Breaking barriers and making the world a global village is all good and nice until you face the kind of frauds that you are not familiar with. Therefore businesses are incorporating KYC/AML compliance to verify their clients. Online sellers that fail to comply with KYC have to pay penalties for this negligence. According to a report, between 2010 and 2016, banks paid more than $160 billion in penalties to the US government for not following compliance checks.
Online sellers are emerging to the international level nowadays and they are becoming prone to the associated online frauds. In this case, certain authorities are working to save businesses from such scams. They are trying to do this by making certain laws and regulations for them to abide by.
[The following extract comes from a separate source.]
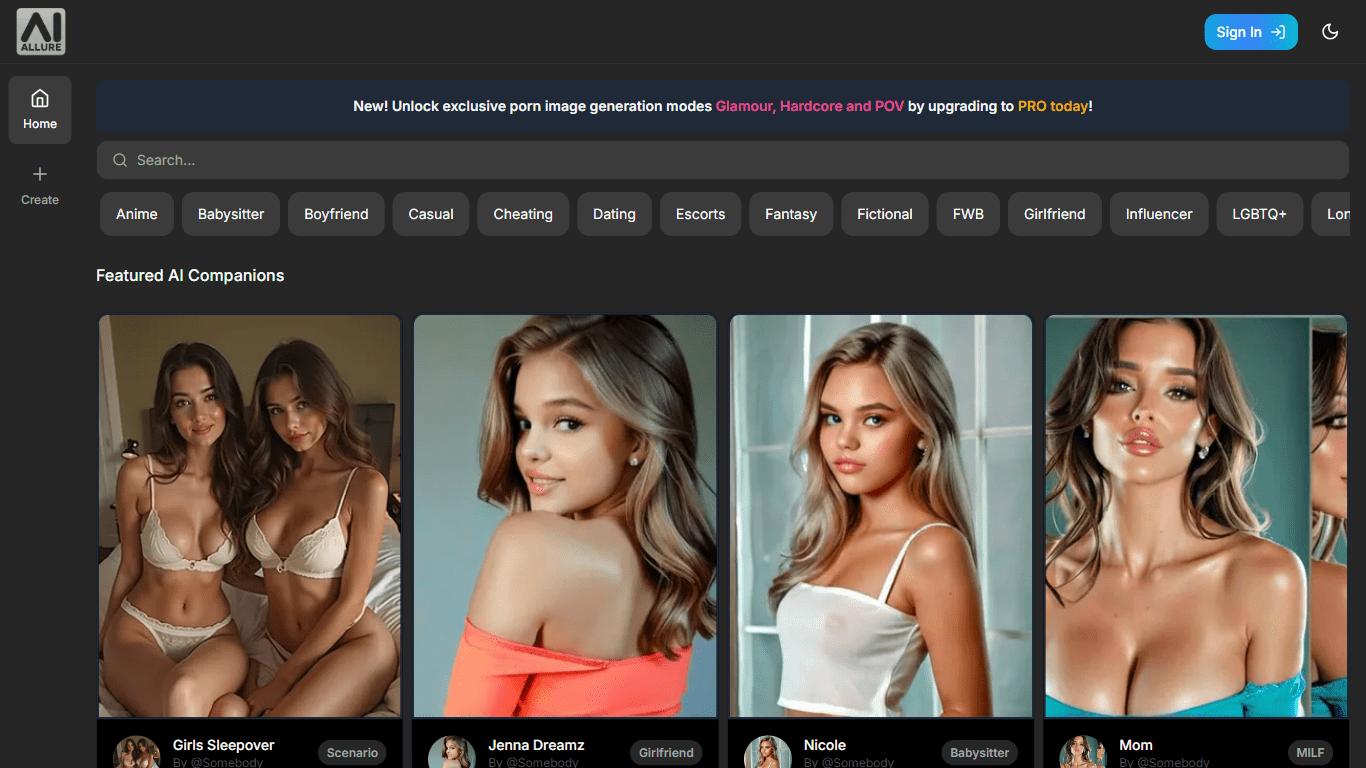Toggle dark mode with the moon icon
This screenshot has height=768, width=1366.
coord(1330,32)
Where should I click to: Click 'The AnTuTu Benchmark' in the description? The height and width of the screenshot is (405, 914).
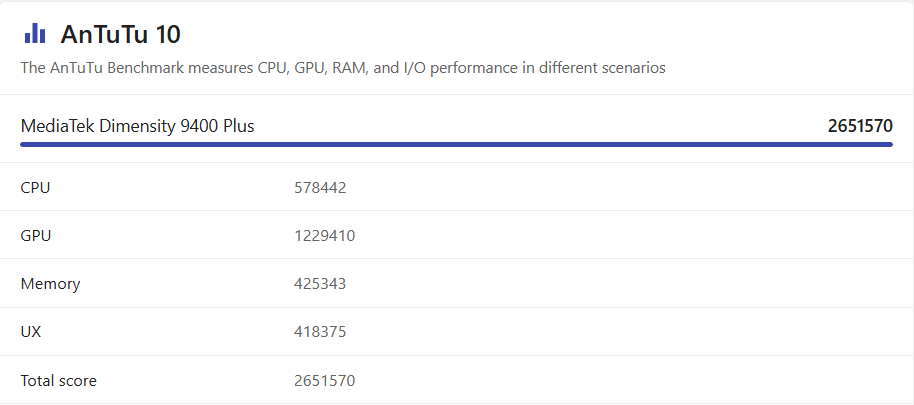click(x=92, y=68)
Businesses are under pressure to exercise this robust customer due diligence to eliminate online frauds. These regulations are called Know Your Customer (KYC).
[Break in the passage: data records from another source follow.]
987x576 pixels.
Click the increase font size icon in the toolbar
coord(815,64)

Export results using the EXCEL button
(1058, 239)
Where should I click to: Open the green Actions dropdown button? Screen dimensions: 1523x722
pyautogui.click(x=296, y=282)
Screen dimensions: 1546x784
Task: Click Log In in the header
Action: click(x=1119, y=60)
KYC is the pivot point for organizations to ensure that vendors are following the compliance requirements to ensure fulfilling the regulatory demands. Know Your Customers’ compliance varies from region to region but their overall perspective remains the same. The main purpose is to eliminate the fraud risk for online sellers. All these regulations from different regions come under Financial Action Task Force (FATF).
Financial institutes specifically are requiring KYC/AML regulations because this is the sector that encounters the majority of online frauds. The customers are identified by authenticating their provided information, verifying their documents, source of their wealth, their transaction behavior, and monitoring their activities regularly.
KYC Verification Process
Just like the traditional verification process, the online identity verification process completes in the following steps:
Collecting the information:
First of all, the customer is required to submit all their basic information like name, date of birth, and address at the time of account registration.
Providing a shred of evidence:
The website then asks the customer to provide any secondary evidence for identity proof. This assists the system to verify that the information provided by the customer is authentic.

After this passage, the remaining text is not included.